There are only so many hours in a day. And even fewer hours when your child is alert and ready to learn! Currently, local families cannot access effective therapy and group learning simultaneously (though we are working to change that!).
We have noticed a pattern for young children and children with substantial support needs. Does this sound familiar?
Your child goes to school in the morning, makes little progress in their academics, and comes home with a teacher’s note detailing the day’s noncompliant behavior. Then, after a long day at school, your child is too exhausted for the therapies you have scheduled.
If this sounds familiar, consider your other options.
Each family has different priorities. For some, the priority is group learning in a school. For others, the priority is one-on-one, medically-necessary therapy. This is an individual decision with many factors at play.
How to choose
With few exceptions, our experience is that children focus best in the morning. Your child should spend his or her prime learning hours in the most productive environment. Children need many prerequisite skills in order to thrive in a classroom.
Choose group learning if your child has these skills.
- Makes requests spontaneously
- Protests without aggression
- Easily gains attention from adults
- Responds accurately to simple questions
- Identifies familiar objects and actions
- Tolerates small disappointments
- Transitions between activities
- Follows simple directions
- Plays independently for several minutes
- Remains with a group without wandering away
- Easily attends to faces and people
- Imitates simple actions
Children who have all of these skills may still have plenty of challenges. But, with extra help, they can be successful in a group. Occasional pull-out services or after-school therapy also may be beneficial.
Choose individual therapy to address these challenges.

^^^^^^^^

*DIRECTIONS*:
(a) Please echo the passage on choosing between group learning and therapy word for word, from "Your child goes" to "in a classroom.".
(b) Answer these questions using the passage on choosing between group learning and therapy:
(i) At what time of day do children focus best, in the experience the passage describes?
(ii) Besides extra help, what two services does the passage say may also benefit children who have all the listed skills?
(iii) In the pattern the passage describes, what does the child bring home from school?

Stored records
^^^^^^^^

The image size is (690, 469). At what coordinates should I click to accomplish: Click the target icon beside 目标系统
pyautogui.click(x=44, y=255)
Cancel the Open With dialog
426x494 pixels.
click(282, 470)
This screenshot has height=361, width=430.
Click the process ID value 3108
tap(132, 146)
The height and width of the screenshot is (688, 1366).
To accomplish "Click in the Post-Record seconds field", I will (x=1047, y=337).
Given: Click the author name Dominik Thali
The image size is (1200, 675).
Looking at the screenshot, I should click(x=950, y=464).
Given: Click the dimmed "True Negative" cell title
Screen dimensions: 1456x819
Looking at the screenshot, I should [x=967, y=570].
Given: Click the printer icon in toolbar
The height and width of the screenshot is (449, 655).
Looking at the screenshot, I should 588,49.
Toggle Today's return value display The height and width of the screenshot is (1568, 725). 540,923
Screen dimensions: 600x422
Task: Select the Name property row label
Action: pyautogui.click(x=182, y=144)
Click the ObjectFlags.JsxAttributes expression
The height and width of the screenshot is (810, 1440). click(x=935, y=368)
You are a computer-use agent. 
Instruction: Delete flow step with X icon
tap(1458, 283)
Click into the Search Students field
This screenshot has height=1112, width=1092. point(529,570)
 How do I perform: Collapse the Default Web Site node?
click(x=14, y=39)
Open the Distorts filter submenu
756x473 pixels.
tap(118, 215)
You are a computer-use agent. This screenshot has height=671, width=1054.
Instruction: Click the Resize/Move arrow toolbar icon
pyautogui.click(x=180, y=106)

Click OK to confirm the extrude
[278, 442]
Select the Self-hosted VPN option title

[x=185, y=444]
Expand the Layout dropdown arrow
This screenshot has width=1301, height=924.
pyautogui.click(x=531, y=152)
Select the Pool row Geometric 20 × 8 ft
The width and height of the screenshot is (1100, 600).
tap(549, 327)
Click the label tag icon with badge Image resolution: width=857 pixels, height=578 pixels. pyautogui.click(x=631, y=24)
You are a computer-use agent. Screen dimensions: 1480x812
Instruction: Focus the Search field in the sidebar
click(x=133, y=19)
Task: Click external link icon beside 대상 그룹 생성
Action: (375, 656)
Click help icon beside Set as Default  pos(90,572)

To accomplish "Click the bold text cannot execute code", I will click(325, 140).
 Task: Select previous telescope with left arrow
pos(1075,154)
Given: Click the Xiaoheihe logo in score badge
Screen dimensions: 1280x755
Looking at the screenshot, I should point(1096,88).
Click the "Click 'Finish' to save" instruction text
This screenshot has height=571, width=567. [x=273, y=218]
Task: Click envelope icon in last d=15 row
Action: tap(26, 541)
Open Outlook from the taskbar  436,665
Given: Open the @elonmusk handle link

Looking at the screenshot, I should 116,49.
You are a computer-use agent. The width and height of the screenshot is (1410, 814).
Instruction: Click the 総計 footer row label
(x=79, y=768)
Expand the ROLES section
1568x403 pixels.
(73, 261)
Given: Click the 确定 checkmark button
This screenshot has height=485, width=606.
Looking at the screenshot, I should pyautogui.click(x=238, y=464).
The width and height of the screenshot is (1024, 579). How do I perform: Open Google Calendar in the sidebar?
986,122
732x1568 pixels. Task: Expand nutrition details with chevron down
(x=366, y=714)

^^^^^^^^

*EXERCISE ANSWERS*:
(a)
Your child goes to school in the morning, makes little progress in their academics, and comes home with a teacher’s note detailing the day’s noncompliant behavior. Then, after a long day at school, your child is too exhausted for the therapies you have scheduled.
If this sounds familiar, consider your other options.
Each family has different priorities. For some, the priority is group learning in a school. For others, the priority is one-on-one, medically-necessary therapy. This is an individual decision with many factors at play.
How to choose
With few exceptions, our experience is that children focus best in the morning. Your child should spend his or her prime learning hours in the most productive environment. Children need many prerequisite skills in order to thrive in a classroom.

(b)
(i) In the morning.
(ii) Occasional pull-out services or after-school therapy.
(iii) A teacher's note detailing the day's noncompliant behavior.